/---

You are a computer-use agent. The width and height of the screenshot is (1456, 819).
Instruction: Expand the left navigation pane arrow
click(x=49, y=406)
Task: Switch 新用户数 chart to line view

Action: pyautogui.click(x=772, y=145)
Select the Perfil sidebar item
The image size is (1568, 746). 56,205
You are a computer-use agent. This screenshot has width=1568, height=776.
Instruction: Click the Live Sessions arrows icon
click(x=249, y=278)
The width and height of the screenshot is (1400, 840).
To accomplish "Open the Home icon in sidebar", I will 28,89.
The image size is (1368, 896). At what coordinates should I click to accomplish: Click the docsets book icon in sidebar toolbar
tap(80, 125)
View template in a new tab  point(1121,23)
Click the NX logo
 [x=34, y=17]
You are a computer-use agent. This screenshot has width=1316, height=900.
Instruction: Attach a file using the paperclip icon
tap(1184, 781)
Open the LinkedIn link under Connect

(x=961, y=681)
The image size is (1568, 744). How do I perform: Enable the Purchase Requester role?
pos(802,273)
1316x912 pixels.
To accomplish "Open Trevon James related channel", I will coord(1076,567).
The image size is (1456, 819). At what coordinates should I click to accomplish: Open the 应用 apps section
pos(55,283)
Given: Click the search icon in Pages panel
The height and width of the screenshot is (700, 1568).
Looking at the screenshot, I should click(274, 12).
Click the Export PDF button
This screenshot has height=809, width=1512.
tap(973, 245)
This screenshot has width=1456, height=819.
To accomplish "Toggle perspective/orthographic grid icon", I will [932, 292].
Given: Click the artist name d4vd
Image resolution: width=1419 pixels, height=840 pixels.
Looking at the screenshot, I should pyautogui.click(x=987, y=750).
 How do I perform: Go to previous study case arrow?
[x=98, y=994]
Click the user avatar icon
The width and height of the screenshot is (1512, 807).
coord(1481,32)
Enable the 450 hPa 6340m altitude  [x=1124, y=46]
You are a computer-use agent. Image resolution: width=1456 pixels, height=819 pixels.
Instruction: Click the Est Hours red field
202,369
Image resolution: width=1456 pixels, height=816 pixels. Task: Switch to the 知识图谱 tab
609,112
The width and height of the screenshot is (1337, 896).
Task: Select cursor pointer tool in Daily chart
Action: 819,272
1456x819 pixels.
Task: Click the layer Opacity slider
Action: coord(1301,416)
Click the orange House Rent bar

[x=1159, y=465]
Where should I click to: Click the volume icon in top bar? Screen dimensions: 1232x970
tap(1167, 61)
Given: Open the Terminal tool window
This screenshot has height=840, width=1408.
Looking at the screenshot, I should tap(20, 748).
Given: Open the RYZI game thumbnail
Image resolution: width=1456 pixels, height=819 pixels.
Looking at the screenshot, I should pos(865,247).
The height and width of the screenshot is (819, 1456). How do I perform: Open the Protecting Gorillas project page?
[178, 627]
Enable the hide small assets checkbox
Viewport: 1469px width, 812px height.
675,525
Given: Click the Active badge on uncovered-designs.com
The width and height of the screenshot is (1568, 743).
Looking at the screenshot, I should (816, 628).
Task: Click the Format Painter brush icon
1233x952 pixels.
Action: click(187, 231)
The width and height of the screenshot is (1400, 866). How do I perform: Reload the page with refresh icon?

\---

▶ _WHAT YOU ARE ASKED TO DO_
Your reply should consist of all the records, restated exactly.

▶ _ANSWER SPACE_
You are a computer-use agent. The width and height of the screenshot is (1456, 819).
Instruction: Expand the left navigation pane arrow
click(x=49, y=406)
Task: Switch 新用户数 chart to line view

Action: pyautogui.click(x=772, y=145)
Select the Perfil sidebar item
The image size is (1568, 746). 56,205
You are a computer-use agent. This screenshot has width=1568, height=776.
Instruction: Click the Live Sessions arrows icon
click(x=249, y=278)
The width and height of the screenshot is (1400, 840).
To accomplish "Open the Home icon in sidebar", I will 28,89.
The image size is (1368, 896). At what coordinates should I click to accomplish: Click the docsets book icon in sidebar toolbar
tap(80, 125)
View template in a new tab  point(1121,23)
Click the NX logo
 [x=34, y=17]
You are a computer-use agent. This screenshot has width=1316, height=900.
Instruction: Attach a file using the paperclip icon
tap(1184, 781)
Open the LinkedIn link under Connect

(x=961, y=681)
The image size is (1568, 744). How do I perform: Enable the Purchase Requester role?
pos(802,273)
1316x912 pixels.
To accomplish "Open Trevon James related channel", I will coord(1076,567).
The image size is (1456, 819). At what coordinates should I click to accomplish: Open the 应用 apps section
pos(55,283)
Given: Click the search icon in Pages panel
The height and width of the screenshot is (700, 1568).
Looking at the screenshot, I should click(274, 12).
Click the Export PDF button
This screenshot has height=809, width=1512.
tap(973, 245)
This screenshot has width=1456, height=819.
To accomplish "Toggle perspective/orthographic grid icon", I will [932, 292].
Given: Click the artist name d4vd
Image resolution: width=1419 pixels, height=840 pixels.
Looking at the screenshot, I should pyautogui.click(x=987, y=750).
 How do I perform: Go to previous study case arrow?
[x=98, y=994]
Click the user avatar icon
The width and height of the screenshot is (1512, 807).
coord(1481,32)
Enable the 450 hPa 6340m altitude  [x=1124, y=46]
You are a computer-use agent. Image resolution: width=1456 pixels, height=819 pixels.
Instruction: Click the Est Hours red field
202,369
Image resolution: width=1456 pixels, height=816 pixels. Task: Switch to the 知识图谱 tab
609,112
The width and height of the screenshot is (1337, 896).
Task: Select cursor pointer tool in Daily chart
Action: 819,272
1456x819 pixels.
Task: Click the layer Opacity slider
Action: coord(1301,416)
Click the orange House Rent bar

[x=1159, y=465]
Where should I click to: Click the volume icon in top bar? Screen dimensions: 1232x970
tap(1167, 61)
Given: Open the Terminal tool window
This screenshot has height=840, width=1408.
Looking at the screenshot, I should tap(20, 748).
Given: Open the RYZI game thumbnail
Image resolution: width=1456 pixels, height=819 pixels.
Looking at the screenshot, I should pos(865,247).
The height and width of the screenshot is (819, 1456). How do I perform: Open the Protecting Gorillas project page?
[178, 627]
Enable the hide small assets checkbox
Viewport: 1469px width, 812px height.
675,525
Given: Click the Active badge on uncovered-designs.com
The width and height of the screenshot is (1568, 743).
Looking at the screenshot, I should (816, 628).
Task: Click the Format Painter brush icon
1233x952 pixels.
Action: click(187, 231)
The width and height of the screenshot is (1400, 866). How do I perform: Reload the page with refresh icon?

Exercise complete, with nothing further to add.